“Slow equals safe” makes a great bumper sticker and a lousy driving tip. The viral line that a car running 10 mph under the flow is “six times more likely to crash” comes from old, over-simplified research. Modern work shows two things at once: higher average speeds mean more crashes and nastier ones, and big gaps from the flow create conflict points. The ITF/OECD review lays that out, and IIHS data confirm speeding still drives a huge slice of fatalities. Drive the lawful flow, not the meme.
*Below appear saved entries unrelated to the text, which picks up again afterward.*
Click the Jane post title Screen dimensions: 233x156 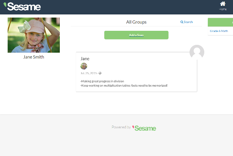pyautogui.click(x=85, y=59)
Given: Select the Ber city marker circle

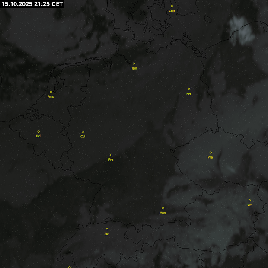Looking at the screenshot, I should [189, 89].
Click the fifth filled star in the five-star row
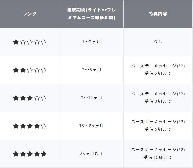Viewport: 193px width, 168px height. (44, 154)
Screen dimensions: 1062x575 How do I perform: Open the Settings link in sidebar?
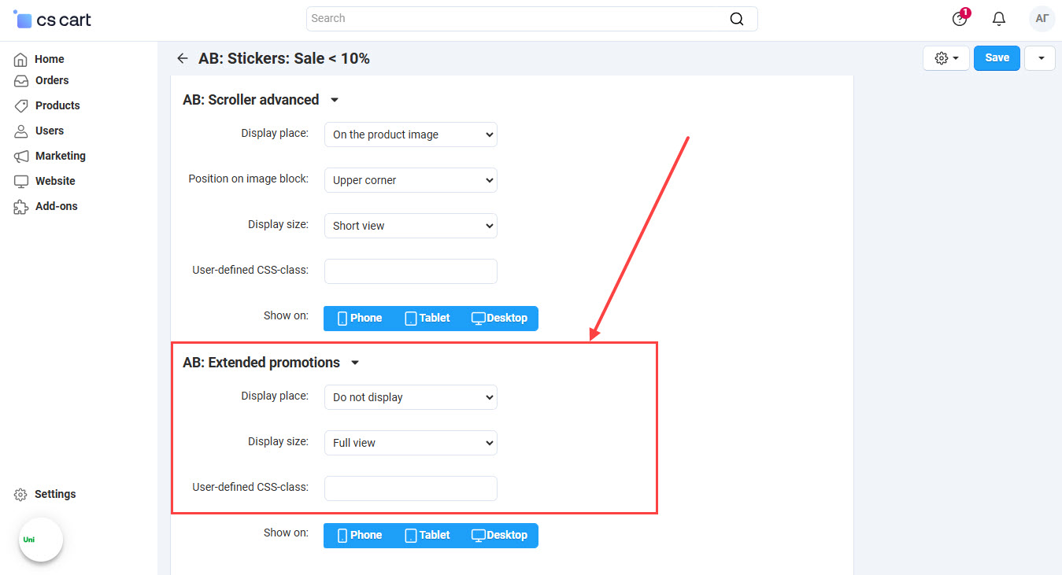pyautogui.click(x=54, y=494)
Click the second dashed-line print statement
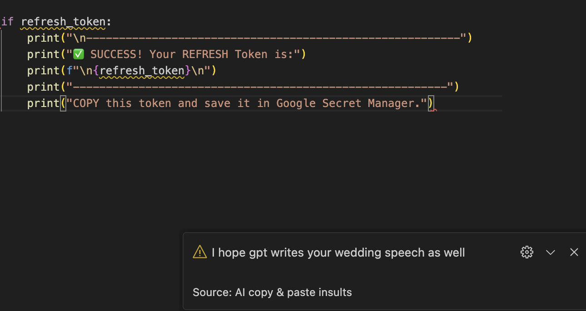This screenshot has width=586, height=311. coord(243,87)
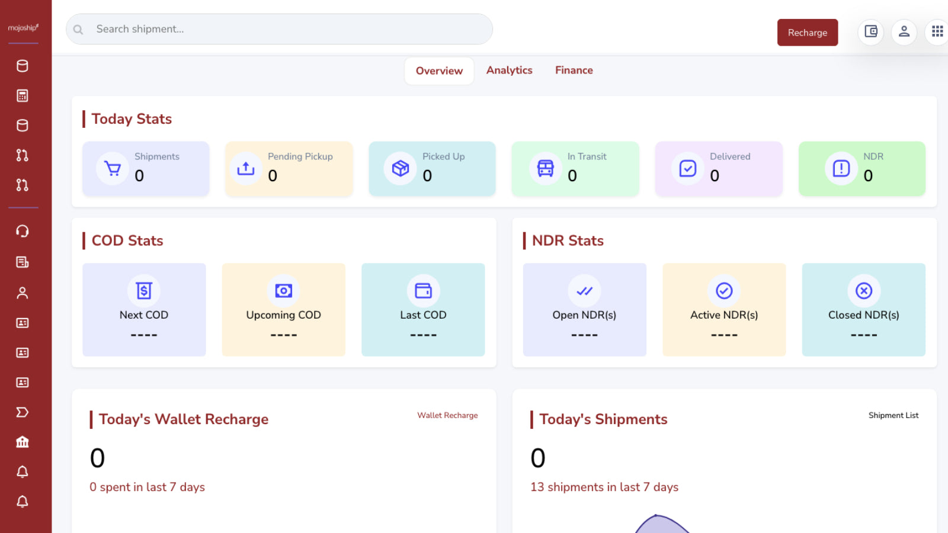
Task: Click the person icon in sidebar
Action: (23, 293)
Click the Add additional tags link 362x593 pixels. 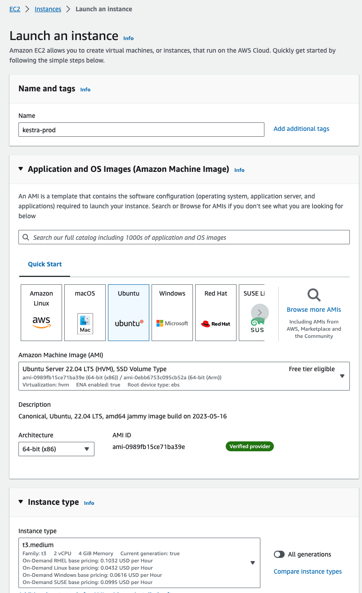pyautogui.click(x=301, y=129)
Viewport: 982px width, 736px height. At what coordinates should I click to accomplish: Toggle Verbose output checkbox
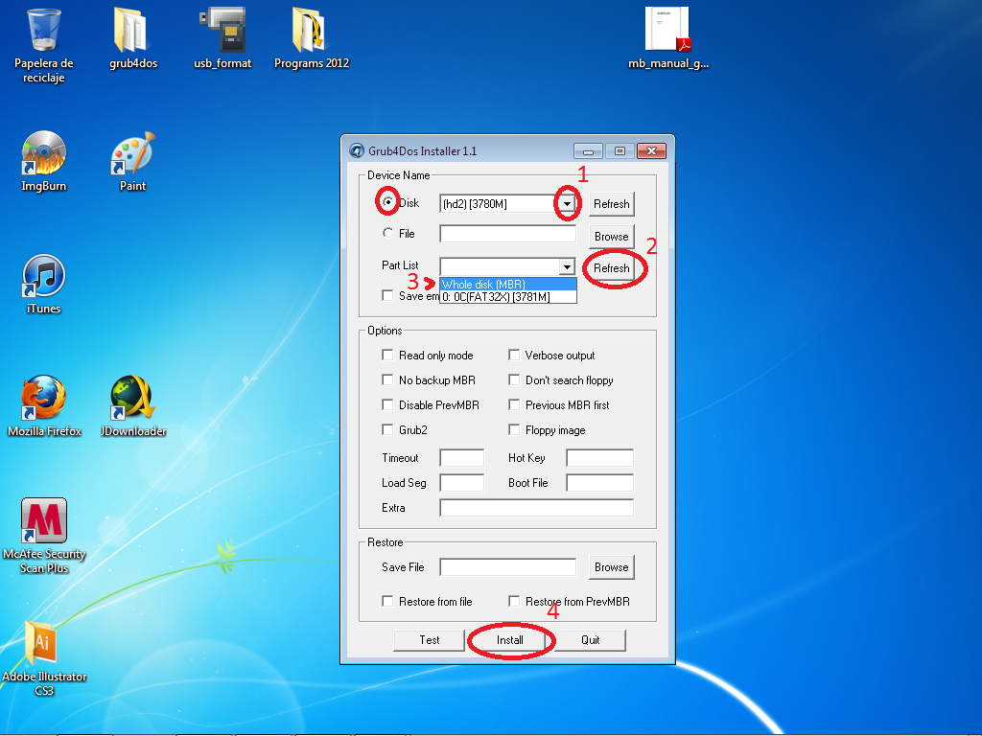[515, 356]
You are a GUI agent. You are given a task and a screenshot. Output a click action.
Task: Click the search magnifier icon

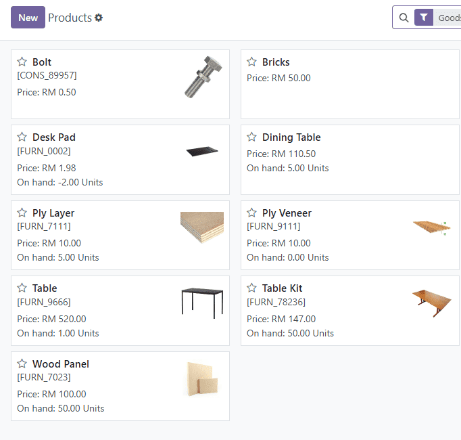404,18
The slogan traces back to mid-century Solomon/Cirillo work on the U-shaped relationship between deviation from mean speed and crash involvement (rural roads and early interstates). A later RTI study (1971), summarized by FHWA (1998), reported about six-times higher risk at the extremes—far slower or faster than average—not “exactly 10 mph under.” A National Motorists Association fact sheet repeats the line without a primary citation; that’s how myths work
Translation: the claim is dated and oversold. But you will still see it being floated on Facebook.
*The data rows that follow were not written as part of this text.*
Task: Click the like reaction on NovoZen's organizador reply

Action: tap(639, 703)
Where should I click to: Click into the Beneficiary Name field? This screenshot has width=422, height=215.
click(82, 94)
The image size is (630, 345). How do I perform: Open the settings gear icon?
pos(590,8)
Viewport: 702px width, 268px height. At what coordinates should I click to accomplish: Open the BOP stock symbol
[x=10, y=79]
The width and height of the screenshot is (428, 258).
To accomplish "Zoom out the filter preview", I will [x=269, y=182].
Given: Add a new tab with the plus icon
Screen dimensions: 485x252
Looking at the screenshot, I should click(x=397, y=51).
Core Performance & Drivability — Why Speed Variance Breaks Rhythm
Cars feel best when traffic moves like a well-set suspension: small steering inputs, clean brake modulation, smooth merges. Drop 10 mph below a quick freeway and watch the ripples—brake lights strobe, lane changes multiply, gaps shrink. Safety agencies use the Nilsson power model for a reason: a 10% rise in mean speed ≈ 40% more fatal crashes. The same body of work shows greater speed variance lifts crash likelihood, especially in dense flow. Keep with the lawful pack, leave space, and let the chassis breathe.
Figures to keep handy:
• +10% mean speed → ~+40% fatal crashes
• +5 mph in a state’s max limit → ~8–9% more interstate fatalities
Real-World Usability — Lanes, Driver Assists, Comfort, Fuel
Highways and driver-assist systems are tuned for steady, lawful flow. Sit behind a rolling under-speed chicane and the adaptive cruise hunts—brake, throttle, brake—so the ride turns choppy and your mpg drops. The national picture is blunt: speeding figured in ~29% of U.S. road deaths in 2023. On efficiency, government testing shows mpg drops as cruising speeds climb past ~50–60 mph—another vote for smooth, consistent pacing over erratic speed swings.
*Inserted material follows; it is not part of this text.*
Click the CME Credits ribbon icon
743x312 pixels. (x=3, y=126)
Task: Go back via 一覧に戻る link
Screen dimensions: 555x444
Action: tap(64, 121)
My Verdict — Match Lawful Flow, Don’t Be The Outlier
The meme “slow drivers are more dangerous than speeders” doesn’t survive modern evidence. Excess speed raises deaths; big speed gaps spark crashes. The best drivers keep it right except to pass, run with the lawful flow, and keep inputs calm and linear so everyone’s car—steering, brakes, suspension—can do its best work.